Nie myśl, że wtedy w tej rozkosznej męce

Mają bezczynnie spoczywać twe ręce.

Jedną podtrzymuj całowane cyce,

Mnij je i głaskaj, drugą poślij skrycie

Tam gdzie figowy liść noszą aniołki.

Wplataj palcami się między kędziorki,

Które skrywają cipkę pensjonarki,

I wskazującym palcem zwierzchu szparki

Zacznij poruszać! Wtedy twa bogini

Bez namawiania sama tak uczyni,

Aby twój kutas znalazł się w jej ręku,

Tarmosić zacznie nim silnie panienka,

Więc bacz gdy czujesz, że sperma już goni

Z jajec, byś wyrwał go wtedy z jej dłoni,

I się nie spuścił przedwcześnie za chwilę

Jej rączka sama wróci ku twej żyle.

A teraz, kiedy przepyszne jebanie

Masz zapewnione, gdy już czeka na nie

Jej drżąca piczka... Tu się cała sztuka

Zaczyna: Bo jeśli tytułu nieuka

Nie pragniesz zyskać, a chcesz tę dziewczynę

Nie raz chędożyć, kwadrans czy godzinę,

Lecz chcesz by twoją została kochanką,

Nie myśl tym razem jeszcze o... jej wianku.

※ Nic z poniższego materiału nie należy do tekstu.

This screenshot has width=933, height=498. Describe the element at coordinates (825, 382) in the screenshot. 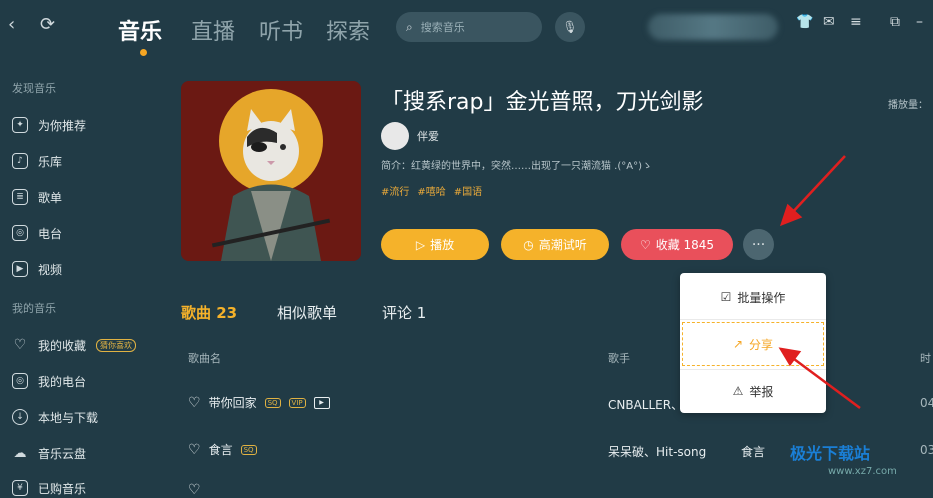

I see `arrow-to-share` at that location.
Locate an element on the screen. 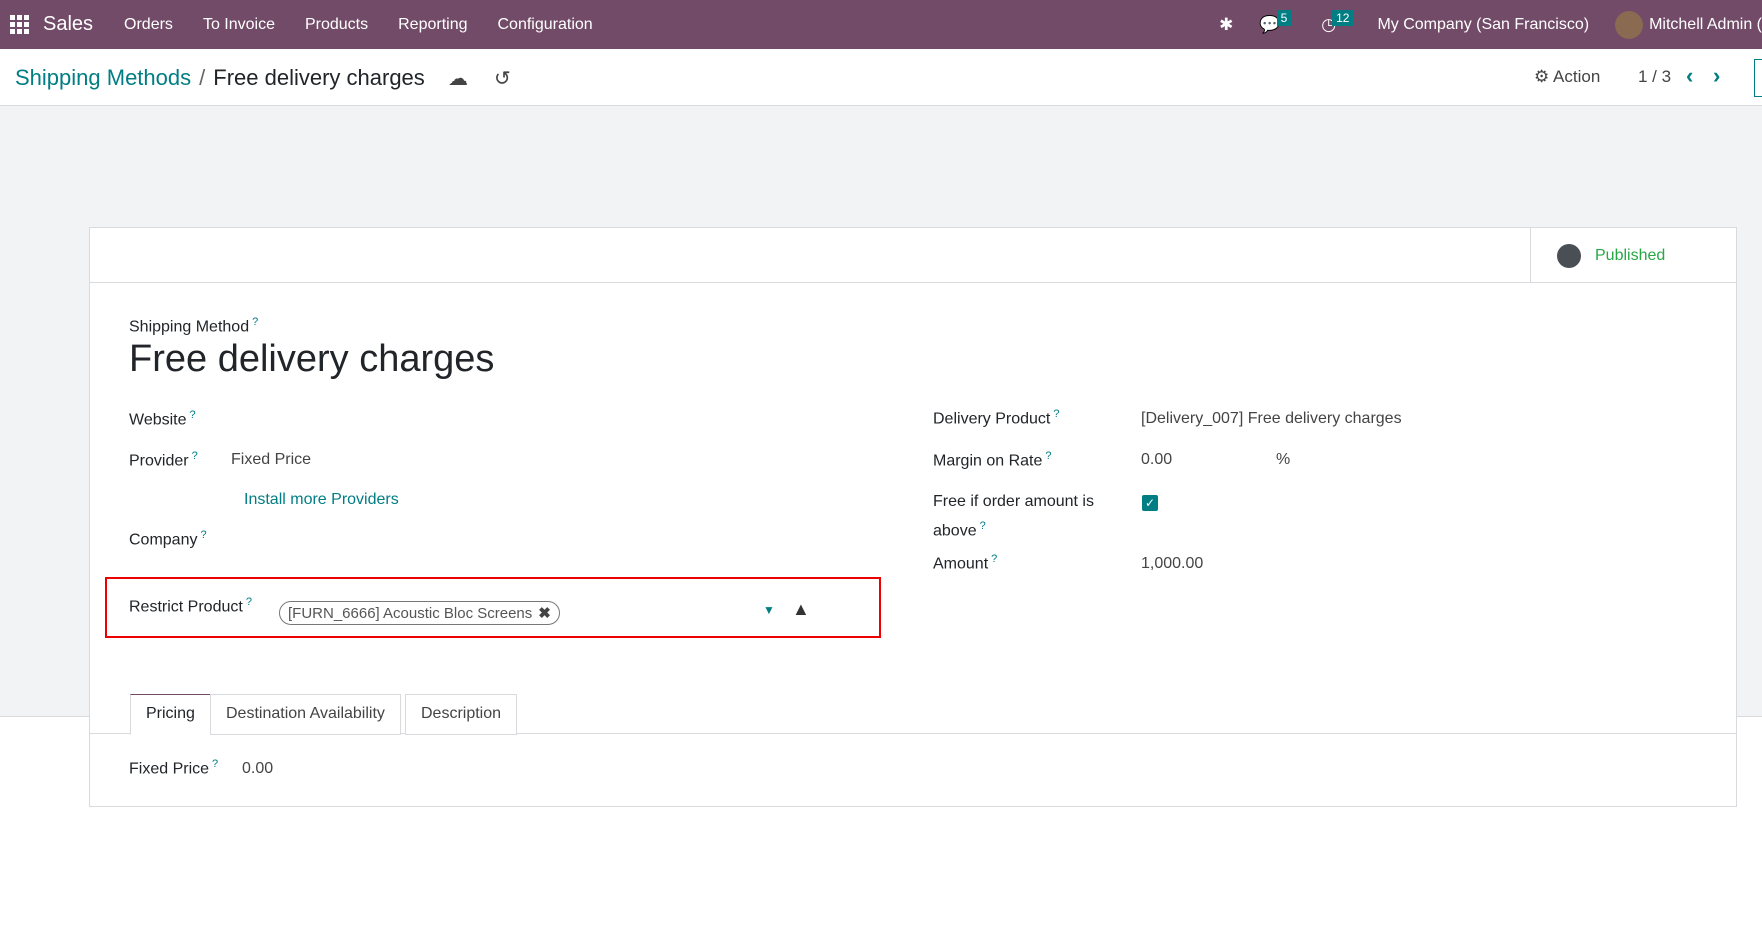  user-menu: Mitchell Admin ( is located at coordinates (1706, 25).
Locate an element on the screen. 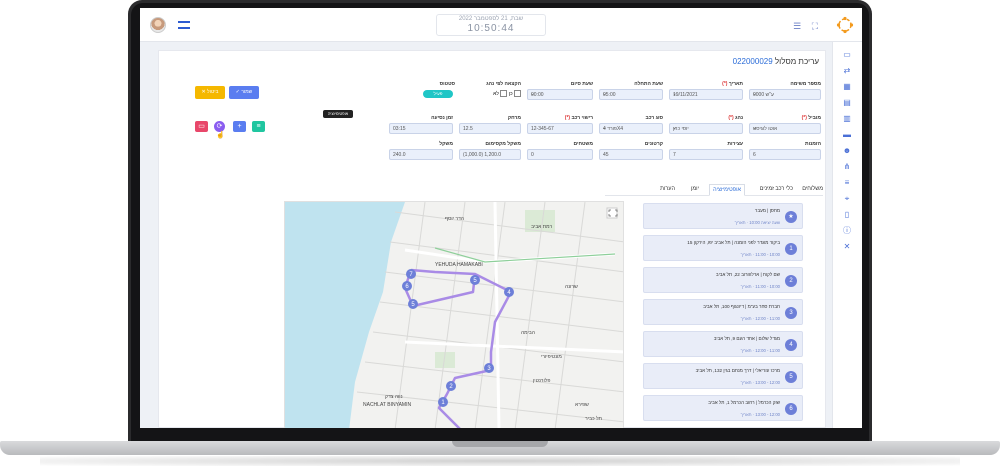 This screenshot has width=1000, height=476. stop-number: 2 is located at coordinates (791, 281).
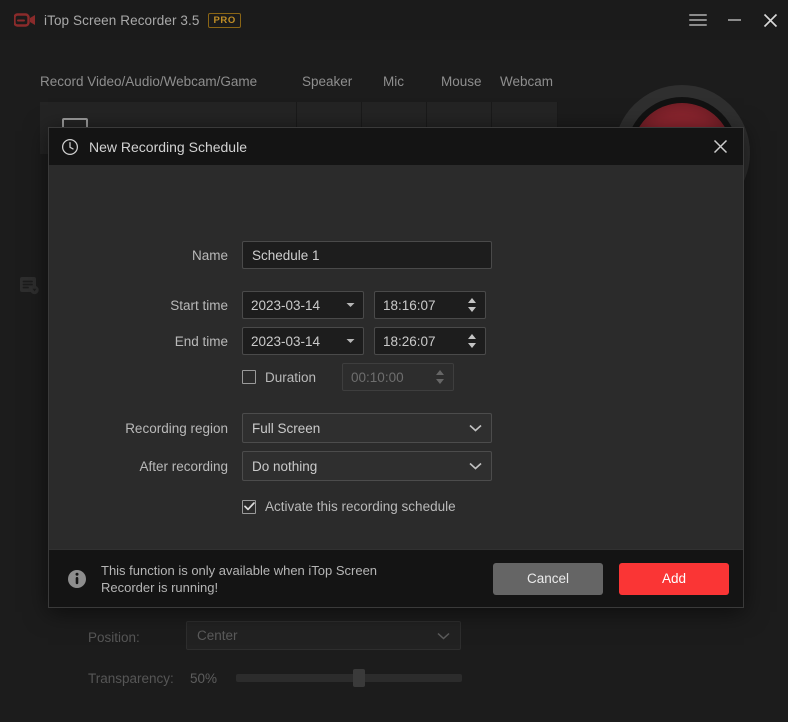  I want to click on start-time-label: Start time, so click(199, 305).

Choćby ci kutas wściekał się i palił,

Głupiec na pannę cielskiem wnet się wali

I już nie bacząc czy płacze, czy krzyczy

Jego bogdanka, cipkę rozprawiczy.

I cóż za korzyść? Gdy do wąskiej szpary

Wejdzie od razu kutas dużej miary,

Dziewczę nabierze wstrętu choćby z bólu

Do dalszych pieszczot. Ci co tak pierdolą

I z psychologią wcale się nie liczą,

Niech pożegnają się z tą młodą piczą.

Pójdzie już ona pod innego chuja,

Co namiętności lepiej w niej rozbuja!

Ty zaś gdyś mądry, wiedz o tym mój panie,

Że skarbem kobiet bywa zaufanie.

Kiedy dziewica ciebie się ni boi,

Kiedy ci ufa, choć czuje, że stoi

Kutas ci ciągle, kiedy wie tym samym,

Żeś ni brutalem nie jest ani chamem,

Że jej nie gwałcisz, chociażbyś mógł zgwałcić,

Wtedyś ją zdobył naprawdę! Już kształcić

Możesz ją dalej w miłości arkanach,

Aż przewertujesz calutki almanach 

Kiedy po pierwszym seansie do domu

Przyjdzie to dziewczę, ni hańby, ni sromu

Nie będzie czuło, ni wstydu, ni żalu,

Przeciwnie, myśli jej ciebie pochwalą,

Jaki on grzeczny, rycerski, przymilny

Ach, ileż w sobie on woli ma silnej,

Że mnie nie zgwałcił, choć mu pyta stała,

Ach gdybym była tak przedtem wiedziała,

Że nie koniecznie mężczyzn bać się trzeba,

I że nie każdy pragnie zaraz jebać,

Byłabym przedtem już była u niego

Ileż rozkoszy może być bez tego

Rozprawiczania, jak je pospolicie

Zowią mężczyzni... jak przykrym jest życie!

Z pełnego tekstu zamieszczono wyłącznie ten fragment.